A proposta de Eduardo Moreira e muitos outros economistas no mundo é que o cross-default seja estendido para contemplar também as dívidas do governo com aposentadorias, pensões e auxílios sociais. Isso significaria que, enquanto o governo não pagar qualquer uma dessas pessoas, não poderá pagar nenhuma outra dívida com grandes bancos e investidores estrangeiros. Óbvio que, da mesma foram que é com o mercado, jamais haveria “fila” no INSS.
Você concorda que essas dívidas devem ser tratadas com a mesma importância (no mínimo)? Pois o primeiro argumento contra essa proposta é que ela aumentaria demais o índice de riscos da dívida brasileira, aumentando os juros que o país precisa pagar a quem compra seus títulos, e esse “custo maior” será pago por todo mundo.
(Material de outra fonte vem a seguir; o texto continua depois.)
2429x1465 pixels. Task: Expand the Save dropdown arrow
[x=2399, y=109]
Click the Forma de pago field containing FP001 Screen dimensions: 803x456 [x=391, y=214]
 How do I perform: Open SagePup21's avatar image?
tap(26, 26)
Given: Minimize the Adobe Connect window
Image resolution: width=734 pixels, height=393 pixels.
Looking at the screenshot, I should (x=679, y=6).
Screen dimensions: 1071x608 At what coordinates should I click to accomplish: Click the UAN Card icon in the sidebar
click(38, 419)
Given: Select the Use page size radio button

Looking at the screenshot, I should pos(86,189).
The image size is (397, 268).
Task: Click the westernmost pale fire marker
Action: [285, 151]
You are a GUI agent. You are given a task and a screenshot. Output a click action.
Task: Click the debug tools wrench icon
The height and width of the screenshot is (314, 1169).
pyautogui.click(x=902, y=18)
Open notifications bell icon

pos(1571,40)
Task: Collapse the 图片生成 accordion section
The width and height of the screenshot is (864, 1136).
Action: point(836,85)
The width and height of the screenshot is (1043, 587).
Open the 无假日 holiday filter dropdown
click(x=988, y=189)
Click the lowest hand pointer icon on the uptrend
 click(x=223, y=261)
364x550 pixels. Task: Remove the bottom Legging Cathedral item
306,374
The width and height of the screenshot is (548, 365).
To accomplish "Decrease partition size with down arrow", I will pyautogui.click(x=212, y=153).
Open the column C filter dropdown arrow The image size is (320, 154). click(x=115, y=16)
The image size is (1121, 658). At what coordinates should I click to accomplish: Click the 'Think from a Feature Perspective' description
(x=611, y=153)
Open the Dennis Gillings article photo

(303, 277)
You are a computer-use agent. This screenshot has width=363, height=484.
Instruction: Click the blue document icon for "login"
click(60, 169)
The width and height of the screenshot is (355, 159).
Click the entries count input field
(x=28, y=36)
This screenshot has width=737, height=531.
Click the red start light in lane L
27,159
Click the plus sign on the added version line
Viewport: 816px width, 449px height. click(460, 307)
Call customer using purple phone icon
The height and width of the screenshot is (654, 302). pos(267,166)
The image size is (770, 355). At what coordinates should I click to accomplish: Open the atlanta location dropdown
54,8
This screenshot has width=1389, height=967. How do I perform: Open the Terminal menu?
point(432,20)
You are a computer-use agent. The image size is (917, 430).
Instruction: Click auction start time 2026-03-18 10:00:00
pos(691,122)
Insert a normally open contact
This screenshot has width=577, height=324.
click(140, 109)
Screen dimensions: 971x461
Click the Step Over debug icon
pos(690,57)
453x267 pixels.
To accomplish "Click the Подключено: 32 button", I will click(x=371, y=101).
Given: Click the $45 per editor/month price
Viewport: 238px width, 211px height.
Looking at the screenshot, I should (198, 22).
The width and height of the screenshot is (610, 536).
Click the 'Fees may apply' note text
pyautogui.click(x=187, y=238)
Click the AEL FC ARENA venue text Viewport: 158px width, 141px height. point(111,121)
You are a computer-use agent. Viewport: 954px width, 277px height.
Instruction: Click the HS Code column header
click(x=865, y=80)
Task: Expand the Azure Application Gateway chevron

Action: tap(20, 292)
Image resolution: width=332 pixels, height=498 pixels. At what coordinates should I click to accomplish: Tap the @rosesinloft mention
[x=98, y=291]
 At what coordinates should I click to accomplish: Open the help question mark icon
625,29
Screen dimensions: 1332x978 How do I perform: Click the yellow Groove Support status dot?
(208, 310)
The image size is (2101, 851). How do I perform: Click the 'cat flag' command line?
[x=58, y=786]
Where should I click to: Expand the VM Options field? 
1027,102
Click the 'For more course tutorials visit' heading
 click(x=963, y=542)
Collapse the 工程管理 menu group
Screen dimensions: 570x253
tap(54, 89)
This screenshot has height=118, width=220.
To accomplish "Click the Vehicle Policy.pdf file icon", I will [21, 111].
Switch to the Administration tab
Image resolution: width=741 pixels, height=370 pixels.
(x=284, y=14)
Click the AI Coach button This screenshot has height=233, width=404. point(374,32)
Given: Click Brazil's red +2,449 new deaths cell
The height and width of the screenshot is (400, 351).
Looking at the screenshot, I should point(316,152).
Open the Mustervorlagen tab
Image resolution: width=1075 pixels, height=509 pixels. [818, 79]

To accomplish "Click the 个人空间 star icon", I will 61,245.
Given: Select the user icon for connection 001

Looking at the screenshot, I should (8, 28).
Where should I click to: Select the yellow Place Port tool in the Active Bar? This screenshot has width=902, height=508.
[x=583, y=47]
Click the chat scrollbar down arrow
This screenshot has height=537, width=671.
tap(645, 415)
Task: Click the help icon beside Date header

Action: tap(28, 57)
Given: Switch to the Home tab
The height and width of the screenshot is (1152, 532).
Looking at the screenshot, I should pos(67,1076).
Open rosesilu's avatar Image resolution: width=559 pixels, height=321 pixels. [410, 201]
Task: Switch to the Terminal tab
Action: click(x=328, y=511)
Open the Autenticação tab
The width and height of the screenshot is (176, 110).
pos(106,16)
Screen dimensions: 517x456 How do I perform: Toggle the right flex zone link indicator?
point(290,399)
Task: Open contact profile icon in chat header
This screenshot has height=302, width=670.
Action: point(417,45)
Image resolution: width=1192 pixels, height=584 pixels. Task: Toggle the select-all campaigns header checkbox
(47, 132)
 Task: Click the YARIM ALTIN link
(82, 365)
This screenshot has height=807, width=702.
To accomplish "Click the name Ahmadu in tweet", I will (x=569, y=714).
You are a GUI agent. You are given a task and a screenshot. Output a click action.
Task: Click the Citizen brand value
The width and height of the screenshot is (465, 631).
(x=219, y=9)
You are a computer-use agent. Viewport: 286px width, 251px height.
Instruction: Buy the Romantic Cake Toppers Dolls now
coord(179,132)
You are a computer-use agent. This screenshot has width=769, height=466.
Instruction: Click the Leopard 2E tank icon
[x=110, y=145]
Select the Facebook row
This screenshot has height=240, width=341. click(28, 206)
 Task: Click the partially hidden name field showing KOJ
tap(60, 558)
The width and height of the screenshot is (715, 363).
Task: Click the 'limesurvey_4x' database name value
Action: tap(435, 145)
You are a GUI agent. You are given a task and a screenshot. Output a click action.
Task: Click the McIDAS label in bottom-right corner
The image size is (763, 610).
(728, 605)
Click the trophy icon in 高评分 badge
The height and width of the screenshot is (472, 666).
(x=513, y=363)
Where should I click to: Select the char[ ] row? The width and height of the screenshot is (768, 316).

Mas, segundo Moreira, “com meus 20 anos de experiência no mercado, é exatamente graças a esse medo da taxa de juros aumentar e gerar um caos que o governo não pensaria duas vezes em provar para os bancos e investidores que não haveria atrasos com os benefícios dos cidadãos. É evidente que é necessária uma força tarefa, um aperfeiçoamento do sistema de garantias, mas a única diferença é que hoje quase não existe pressão para isso, e é o que o corss-defalut poderia gerar.
“Parece uma maluquice que essas duas dívidas não estejam no mesmo patamar – a dívida com as pessoas doentes, com as mães e com os aposentados, e aquela com os banqueiros e investidores. O nosso sistema e o nosso governo tratam os investidores financeiros com muito mais importância até na hora de pagar o que devem, do que as pessoas que estão (muitas vezes, literalmente) morrendo.”